Ans: If we examine the time frame it took for us to introduce this Mutual Fund (MF), it amounts to approximately 2-2/5 years. This duration aligns with our peers in the market since our inception in November 2019. There are a couple of reasons that could explain this delay. Firstly, obtaining the necessary licenses consumed some time. For mutual funds, banks are required to secure a mutual fund sponsor license before applying for a specific scheme. The process of acquiring a sponsor license was time-intensive. Additionally, we were concurrently navigating a merger with our parent company, NIB, which already had its own funds. Had the merger proceeded as planned, we could have utilized the existing funds instead of creating two separate funds.

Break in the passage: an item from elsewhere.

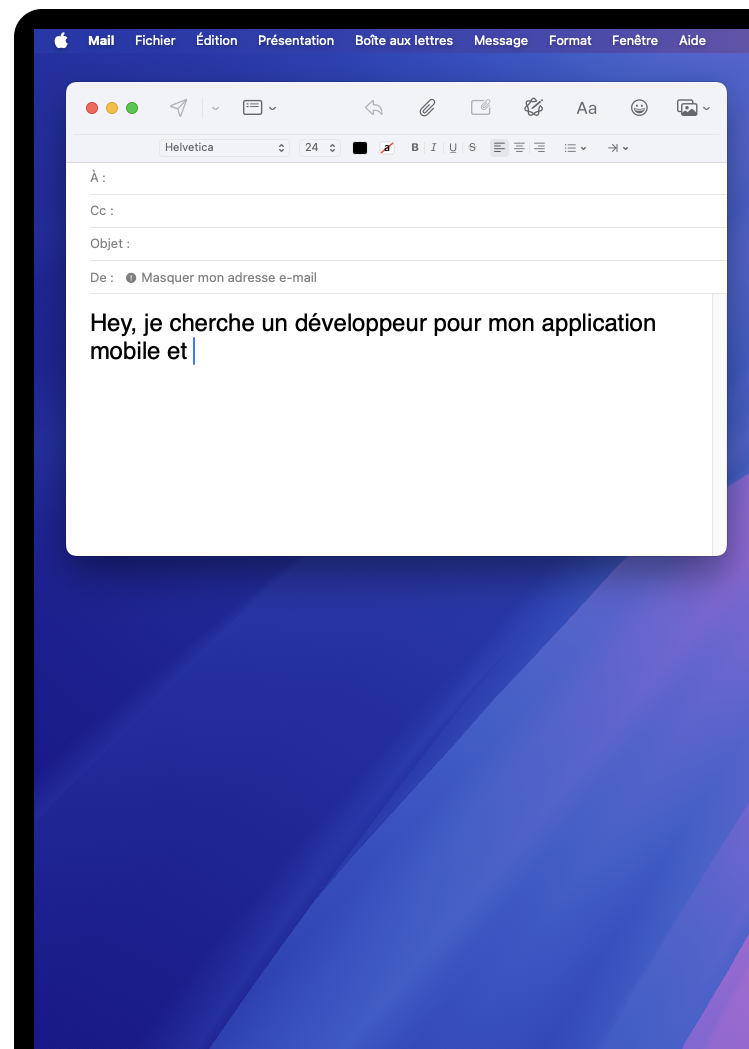Click the Aa format bar icon
The height and width of the screenshot is (1049, 749).
coord(586,108)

Moreover, the changing leadership at the helm of the Securities Board of Nepal (SEBON) caused intermittent disruptions in bureaucratic processes, contributing to delays. However, I contend that this shouldn't be viewed solely as a delay in Mutual Fund scheme issuance. Prior to launching an MF, it's imperative to comprehend Nepal's investment landscape, including its depth and liquidity. As fund managers, acquiring this understanding requires a certain amount of time investment. Over the past years, we've successfully managed numerous portfolios, employing a data-driven approach for this Mutual Fund Scheme.
Our stock selection is guided by predetermined parameters rather than personal preferences. Hence, refining this strategy necessitated a considerable amount of time. Over the span of 3 and a half years, we've conducted various mock portfolios, employing diverse investment modalities. This collective learning informed the introduction of the Himalayan 80-20 Fund, built on the same foundational principles.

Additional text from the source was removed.